Ben Bartosik

May 16, 2024

"People move through a space and dwell in a place."

In Building & Dwelling, Sennett draws this interesting relationship between spaces and places in terms of the speed at which people travel through them. He makes an interesting note around the way in which we can take in more liminal visual information when we are walking as opposed to being in a vehicle. This speaks to the role of a place in nurturing a desire to slow down and take in all the sights and sounds that it has to offer.

He also noted how the anxiety or frustration around the speed at which we are able to move through a city is a relatively new thing that came as we attempted to "improve" it. Slow movement through cities used to be the norm and this kept people in a far more relaxed state.

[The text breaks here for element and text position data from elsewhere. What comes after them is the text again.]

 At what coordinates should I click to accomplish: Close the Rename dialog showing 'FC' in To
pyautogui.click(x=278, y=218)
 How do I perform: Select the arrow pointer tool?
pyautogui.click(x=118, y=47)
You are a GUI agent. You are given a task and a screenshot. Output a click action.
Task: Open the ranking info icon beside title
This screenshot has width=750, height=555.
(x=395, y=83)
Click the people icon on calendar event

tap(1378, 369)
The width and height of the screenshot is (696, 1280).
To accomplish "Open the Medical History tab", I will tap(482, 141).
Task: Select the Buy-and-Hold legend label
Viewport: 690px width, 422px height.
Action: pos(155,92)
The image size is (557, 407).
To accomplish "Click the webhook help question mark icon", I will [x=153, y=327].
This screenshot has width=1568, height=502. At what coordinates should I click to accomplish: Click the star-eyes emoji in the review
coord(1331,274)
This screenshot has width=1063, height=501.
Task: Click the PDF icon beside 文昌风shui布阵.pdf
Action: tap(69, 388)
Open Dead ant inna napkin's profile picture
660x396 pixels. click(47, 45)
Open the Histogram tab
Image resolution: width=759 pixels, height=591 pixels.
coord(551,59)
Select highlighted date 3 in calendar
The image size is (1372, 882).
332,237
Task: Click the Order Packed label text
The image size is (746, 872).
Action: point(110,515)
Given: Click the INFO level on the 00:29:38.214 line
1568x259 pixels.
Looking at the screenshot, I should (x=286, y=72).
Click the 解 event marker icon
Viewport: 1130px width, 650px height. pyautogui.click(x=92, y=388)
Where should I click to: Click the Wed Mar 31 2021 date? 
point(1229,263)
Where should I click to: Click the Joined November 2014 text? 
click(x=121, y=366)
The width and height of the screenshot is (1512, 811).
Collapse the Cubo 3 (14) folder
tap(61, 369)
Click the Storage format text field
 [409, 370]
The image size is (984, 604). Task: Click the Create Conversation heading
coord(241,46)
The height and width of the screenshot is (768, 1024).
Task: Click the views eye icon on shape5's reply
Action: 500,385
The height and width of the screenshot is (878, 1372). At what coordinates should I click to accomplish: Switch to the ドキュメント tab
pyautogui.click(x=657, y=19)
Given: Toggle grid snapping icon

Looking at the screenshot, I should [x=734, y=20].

Now, as sought to make moving through cities at greater speeds a goal, when it slows down it feels as though something with the city is broken.

Mobility then became a core goal or urban planning. And in the process, places to linger were reduced to spaces to get through.

May 13, 2024

Started reading Building & Dwelling by Richard Sennett and I'm honestly quite surprised I have not read any of his stuff before. It feels like a strange oversight in the trajectory of my thinking over the last decade or so. I was so immediately taken by him that I ordered the other two books in this trilogy. One of the more interesting connections is finding out that he was taught by Hannah Arendt, someone whose thinking has really inspired my own over the last couple years.

In this book Sennett is exploring the relationship between the built environment of cities (the 'ville', or buildings) and the character of life within them (the 'cite', or dwelling). He begins by posing the question, "should urbanism represent society as it is or seek to change it?"

He points to several hallmarks of modern cities emerged almost accidentally, as urban engineers were often trying to improve the quality of life of people within cities. One example he gives is smooth stone paving for streets was initially thought up in an attempt to make it easier to clean up horse droppings and hopefully by making them easier to clean, people would be less likely to dump their garbage all over them. This had the added effect of making streets cleaner and more useable as a social space.